Evaluate the image quality and diagnostic performance of a free-breathing 3D-gradient-echo sequence with radial acquisition (rGRE) compared with a Cartesian breath-hold 3D-GRE (cGRE) sequence on hepatobiliary phase MRI in patients with breath-holding difficulties.

Methods

Twenty-eight consecutive patients (15 males; mean age 61 ± 11.9 years) were analysed in this retrospective IRB-approved study. Breath-holding difficulties during gadoxetate-disodium-enhanced liver MRI manifested as breathing artefacts during dynamic-phase imaging. MRI included axial and coronal cGRE and a radially sampled rGRE sequence during the hepatobiliary phase. Two radiologists independently evaluated cGRE and rGRE images for image quality, liver lesion detection and conspicuity, and bile duct conspicuity on a four-point scale.

Results

Liver edge sharpness was significantly higher on rGRE images (P < 0.001). Overall image quality was slightly but significantly higher for rGRE than for cGRE (P < 0.001 and P = 0.039). Bile duct conspicuity scores of rGRE and cGRE were not significantly different. Sensitivity for detection of the 26 liver lesions was similar for rGRE and cGRE (81-77 % and 73-77 %, P = 0.5 and 1.0).
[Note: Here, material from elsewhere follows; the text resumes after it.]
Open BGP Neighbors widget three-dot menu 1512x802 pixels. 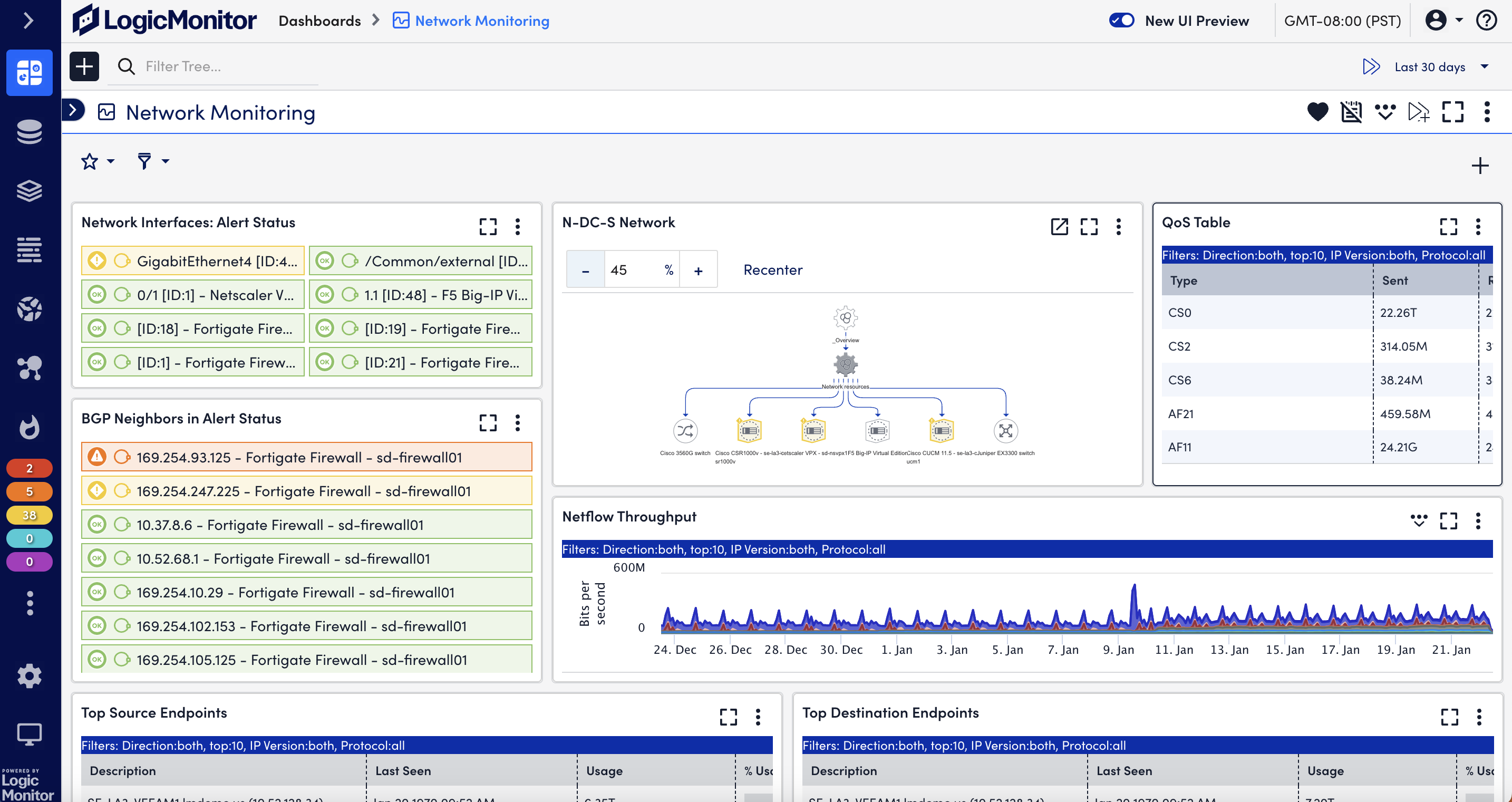[517, 422]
Lesion conspicuity scores were significantly higher for rGRE for one reader (P = 0.012).

Conclusion

In patients with breath-holding difficulties, overall image quality and liver lesion conspicuity on hepatobiliary phase MRI can be improved using the rGRE sequence.

Key Points

Patients with diminished breath-holding capacities present a major challenge in abdominal MRI.

A free-breathing sequence for hepatobiliary-phase MRI can improve image quality.

Further advances are needed to reduce acquisition time of the free-breathing gradient-echo sequence.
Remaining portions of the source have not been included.